Post-covid-19 syndrome, or Long covid (LC) refers to symptoms persisting 12 weeks after Covid-19 infection. LC comprises a wide range of dysautonomia symptoms, including fatigue, breathlessness, palpitations, dizziness, pain and brain fog. This study tested the feasibility and estimated the efficacy, of a Heart Rate Variability Biofeedback (HRV-B) technique via a standardised slow diaphragmatic breathing programme in individuals with LC.

Methods and Analysis

LC patients underwent a 4-week HRV-B intervention for 10 minutes twice daily for a total of 4 weeks using the Polar H10 ECG (Electrocardiogram) chest strap and Elite HRV phone application. Outcome measures C19-YRSm (Yorkshire Rehabilitation Scale modified), EQ5D-5L (EuroQol 5 Dimensions), Composite Autonomic Symptom Score (COMPASS-31), WHO Disability Assessment Schedule (WHODAS), and Root Mean Square of Successive Differences between heartbeats (RMSSD) using a Fitbit device were completed before and after the intervention. The study was pre-registered at clinicaltrials.gov NCT05228665 .

Results

13 participants (54% female, 46% male) completed the study with high levels of data completeness and adherence. There was a statistically significant improvement in C19YRS-m (p=0.001), EQ5D Global Health Score (p=0.009), COMPASS-31 (p=0.007), RMSSD (p=0.047) and EHODAS (p=0.02). Qualitative feedback suggested participants were able to use it independently, were satisfied with the intervention, and reported beneficial effects from the intervention.

Conclusion

This is the first study in the literature to report that HRV-B is a feasible intervention for LC and seems to be potentially improving symptoms of LC and dysautonomia.

Article summary

Strengths and limitations of the study

  • To our knowledge, this is the first study of HRV-B in long covid and dysautonomia and has shown the feasibility of a novel technology-based intervention in a home setting.

  • There was a statistically significant improvement in LC symptoms, functional ability, quality of life and dysautonomia scores.

  • The study provides an estimation of efficacy which will determine the sample size for a larger controlled trial in LC and dysautonomia.

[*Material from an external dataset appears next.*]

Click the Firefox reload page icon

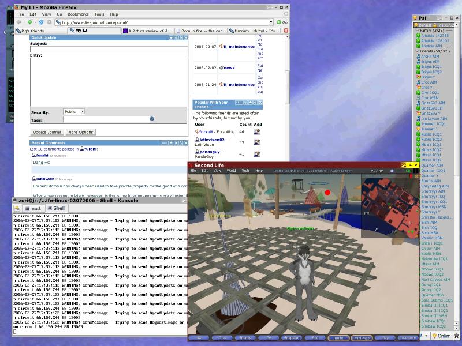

  • The main limitation of this study is the small sample size and uncontrolled design which might not give us an accurate estimate of efficacy.

  • The sample was predominantly Caucasian participants, 54% of whom were female.

  • The take-up for HRV-B in those with a lack of experience in using digital technology and those from less privileged backgrounds is unknown.